Various researchers describe the stigma that Indian women experience when they work at night as call centre work requires. Being outside of the house at night is not considered respectable for single young Indian women, and thus challenges gendered expectations. Because of this the reputations of young women working in call centres are called into question, which in turn can prevent their families from making any gain in status from their employment.

==Criticism==
Many customers of companies using Indian call centres dislike the practice, partly because of frequent difficulties caused by accent, and partly because of the loss of equivalent employment in their own country. There is also the factor mentioned below that many scam telephone calls originate in India and some customers fail to distinguish them from genuine calls from legitimate Indian call centres. Consequently, some Western companies have now moved their call centres back to their home country. It has become a selling point in advertising for companies to have a home based call centre.

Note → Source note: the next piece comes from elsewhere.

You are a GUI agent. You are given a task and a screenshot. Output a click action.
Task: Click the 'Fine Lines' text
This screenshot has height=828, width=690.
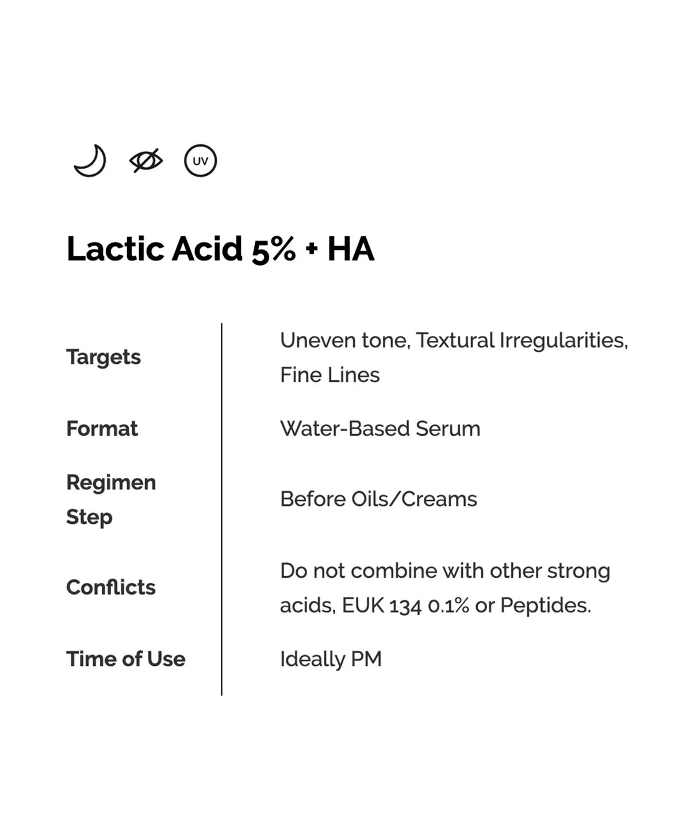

At the same time there has been a growth in telephone scamming, such as technical support scams, from criminal call centres in India masquerading as legitimate ones of well known companies, usually initiated by a cold call to a potential victim with a claim that there is a problem with their account. Some of the agents at the scam call centres have previously worked at legitimate ones, so have been trained in dealing with customers and their plausibility is increased by their knowing the procedures and operations of the legitimate companies.

==Media portrayals==
Indian call centres have been the focus of several documentary films, the 2004 film Thomas L. Friedman Reporting: The Other Side of Outsourcing, the 2005 films John and Jane, Nalini by Day, Nancy by Night, and 1-800-India: Importing a White-Collar Economy, and the 2006 film Bombay Calling, among others. An Indian call centre is also the subject of the 2006 film Outsourced and a key location in the 2008 film, Slumdog Millionaire.

Chetan Bhagat's bestselling book One Night @ the Call Center is based on call centre employees.